オレはディノの口にキスをして、口の中をぜんぶ消毒した。ディノの顔がようやく元気になってきて、オレはほっとした。ディノが落ち込んでいる姿は―――見たくねえんだ。二度と。元気になってきたディノはオレの口のなかにベロをいれてきて、オレはそれに負けじと、ベロをからませて、息があがるまでディノのベロを吸って、からませてくすぐって、した。
「は……ぁ」
口を離すと、ディノの口の端から唾液が糸を引いてオレの口とつながっている。
ディノは起き上がり、スマホを手にする。
「こんなことしないでってエリチャンに書いとく」
「おー、そうしとけ」
「ディノアルバーニの体はキースマックス専用って書いておこうかな」
「ぶっ」
オレは飲んでいたぬるい茶を吹き出した。
「ええ……、それ全世界公開は恥ずかしいんだけど」
いや、それでディノがいやな思いしねえなら別に構わないけど!でもなんか恥ずかしくねえ。いやっ、でも…ううん。オレもめったに書き込まねえエリチャンに書くべき、なんだろうか。オレの友だちを傷つけたらぜってえ地の果てまで追いかけてぼこぼこにするって。うううん、
「そこまで真剣に考えてくれてるとこ悪いんだけどキース。そこまでは書かないから」
「や、まあ。そうしてくれ」
SNSなんかに書かなくてもそういう時がきたら、ぼこぼこにするし、な。
ディノは鼻歌をうたってスマホでメッセージを書き出した。オレは股間の熱を収めようと、ぬるくなった茶を飲んで、冷めているピザの残りをかじった。

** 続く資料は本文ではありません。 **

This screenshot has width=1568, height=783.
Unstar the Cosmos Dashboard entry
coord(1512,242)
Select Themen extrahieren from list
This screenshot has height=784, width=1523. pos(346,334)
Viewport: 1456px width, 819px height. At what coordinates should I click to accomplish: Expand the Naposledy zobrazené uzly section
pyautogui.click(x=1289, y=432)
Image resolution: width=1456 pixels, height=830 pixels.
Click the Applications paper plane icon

ディノが今後こういう事はしないで欲しいということと、動画の拡散をやめて消去して欲しいことをネットに書き込むと、騒ぎはいったん落ち着いたようだった。
といっても気になるので、次の日フェイスに騒動のようすを詳しく聞いた話によると。
ディノにキスをした女の子がSNSで名乗り出て謝罪をし、ディノは「こういうことは二度としないでね」といって受け入れた。ディノのほうはそれで終わった話だけど、女の子のほうはそこから本アカ特定、炎上、ポエムじみた自己弁護からの垢消し学校特定などの騒動だったようだ。キスした動機は、ディノのファンなので助けてもらって運命ッ!とテンションが上がりすぎた。というもんだったらしい。キスをしてディノに好きになってもらいたかったのかもね、馬鹿だね。とフェイスは辛辣に話を締めくくった。
「自業自得っていってもこわいもんだな」
オレは日頃見ない炎上中のSNSをトイレで眺め、はあっとため息をついた。まあ犬の糞みてえなインターネットを眺めていても仕方がねえので、オレは自分の糞の方を流すとトイレを出てパトロールに戻った。
まあ、今日の昼飯はディノを誘ってピザ屋だな。